= Required actions =
• a. Name every person the film summary identifies by name.
• b. In the film summary, condense the paragraph beginning "The movie goes back and forth" into a shorter version that keeps its main facts.
• c. Carry the film summary further, picking up after its final sentence.

= Text shown =

___

Jeanne and Simon are confounded by this revelation. While living a new life with them in Canada for a long time, Nawal seldom mentioned about her past to them(the twins thought their father was dead during the war in their mother’s homeland). Angry and confused for this, Simon refuses the request. In contrast, although she has been distant from her mother for a while, Jeanne decides to go to her mother’s homeland to find their father after advised by her advisor professor in her graduate school not to ignore this matter.

The movie goes back and forth between Jeanne’s journey and Nawal’s long, hurtful journey. When she was young, Nawal fell in love with a Muslim guy, and she got pregnant by him. Her Christian family certainly did not approve of that; after their failed attempt to run away, her lover was shot by her brothers for the family’s honor, and she had to leave behind her baby right after she bore him. Before separated from him, she promised to him she would find him again.

However, several years later, when she studied in the university, the sectarian conflict between Christians and Muslims got more intensified, and her hometown became a war zone. None the less, Nawal was determined to find her son for keeping her promise. Though well aware of the dangers, she went back to her hometown, and that was the start of a long ordeal she had to struggle through – it was impossible for her to stay in the middle in this conflict.

___

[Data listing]

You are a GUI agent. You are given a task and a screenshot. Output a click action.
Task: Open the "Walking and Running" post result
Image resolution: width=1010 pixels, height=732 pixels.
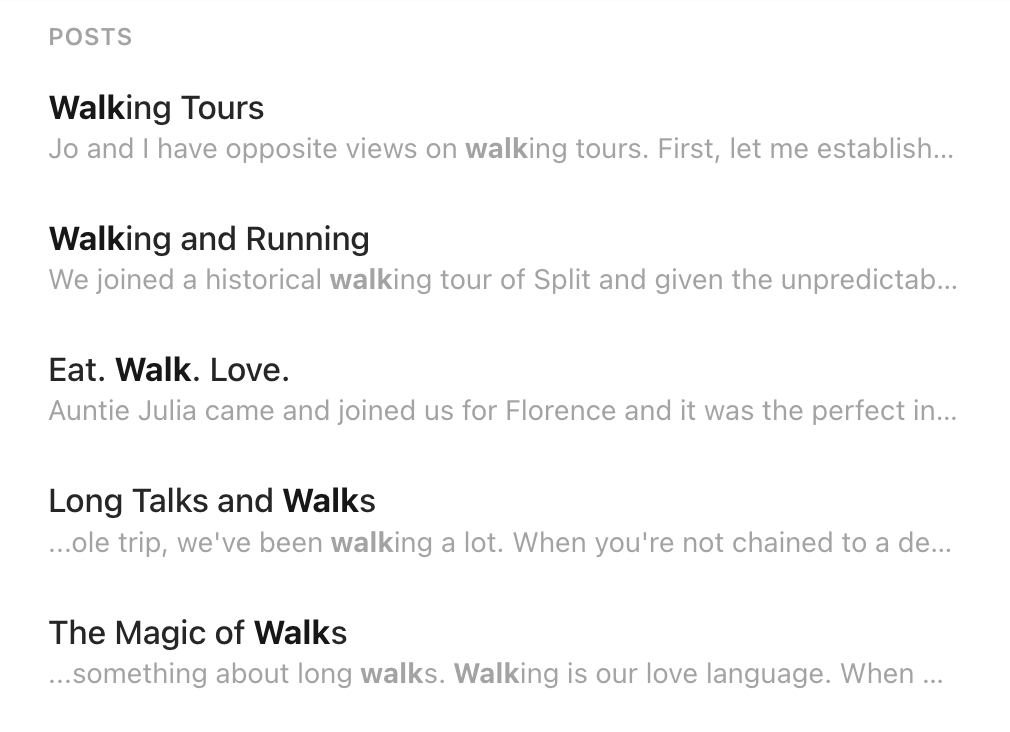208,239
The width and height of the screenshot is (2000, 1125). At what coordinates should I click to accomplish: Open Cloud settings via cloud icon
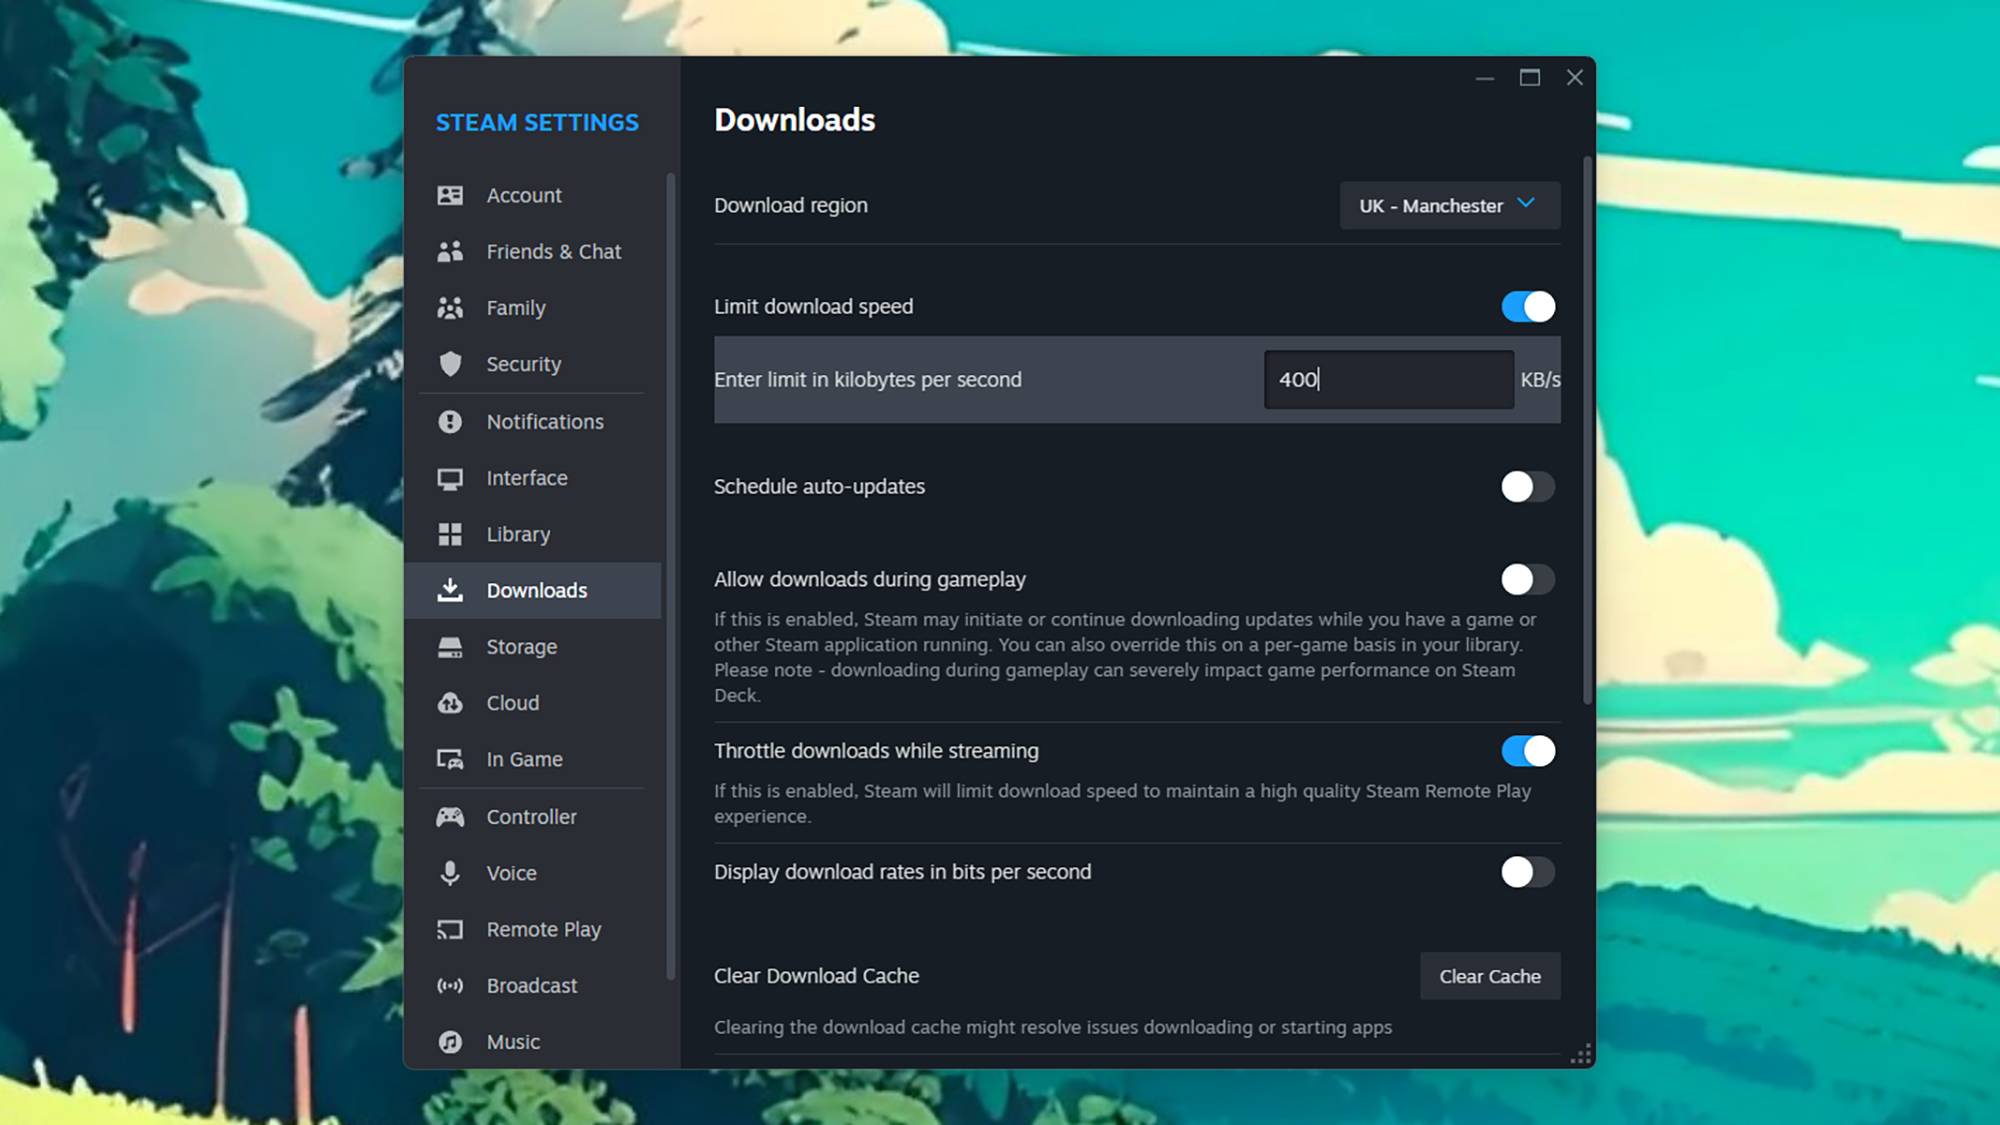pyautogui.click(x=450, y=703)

___

= Answers to the exercise =
• a. Jeanne, Simon, Nawal

• b. The movie alternates between Jeanne's journey and Nawal's painful one. As a young woman, Nawal, from a Christian family, became pregnant by her Muslim lover. Their attempt to run away failed. Her brothers shot him for the family's honor, and she had to give up her baby son right after his birth, promising him she would find him again.

• c.
There are several striking moments to depict the horrors of war in the film. The director Denis Villeneuve, whose screenplay based on the acclaimed play by Wajdi Mouawad, handles the brutality in his movie with restraint and conciseness, as shown in the gut-wrenching scene where Nawal is forced to save herself in a shameful way from sudden brutal mass killing by a militia group. In the opening sequence crucial in the story, Radiohead’s “You and Whose Army?” is effectively used in the soundtrack against what is shown on the screen, and this memorable moment is chillingly connected to the scene where the boys are attacked by a sniper not so older than them.

Villeneuve deftly moves the story between the past and present. Compared to the violent past, Nawal’s homeland at present is relatively peaceful, but there is still the conflict, and there are still the shadows of the past which people do not like to talk about. Nawal’s family members do not forget what she did even after so many years have passed. When Jeanne meets the former prison guard who knew her mother as prisoner, he is very reluctant to tell her what happened to her mother, while emphasizing that he has been a school janitor.

Later in the story, Simon finally joins her sister with Lebel. Their search is continued, and, in the end, there is the shocking truth waiting for them. Of course, I will not tell you what it is, but I have to say this; I already guessed what would be revealed based on some storytelling logics, but it was really devastating to see how the movie silently reveals that horrible secret to the characters with the emotionally shattering effect.

By the way, while watching the last scene, I wondered about the plausibility of the story because I was a little bothered by some small calculation based on the one tiny detail shown in that scene(Maybe I was wrong about that, but I cannot go into the details due to spoiler problems). In addition, the story relies on the coincidences a little too much. For instance, Jeanne and Simon’s journey could be aborted with the dead end by any chance. Come to think of it, it is very lucky that there are enough surviving people and documents to lead them to the arriving point. I know it would have been really hard for Nawal to tell the truth, but could she just leave one letter to her children for explaining everything?

Nevertheless, the story works well on the emotional level with the haunting performance by Lubna Azabal, who is convincing both as Young Nawal and Old Nawal. Mélissa Désormeaux-Poulin and Maxim Gaudettte are also good as the other half of the story, and Remy Girard gives an interesting performance as a kind, courteous man with the strong professional ethics he firmly sticks to.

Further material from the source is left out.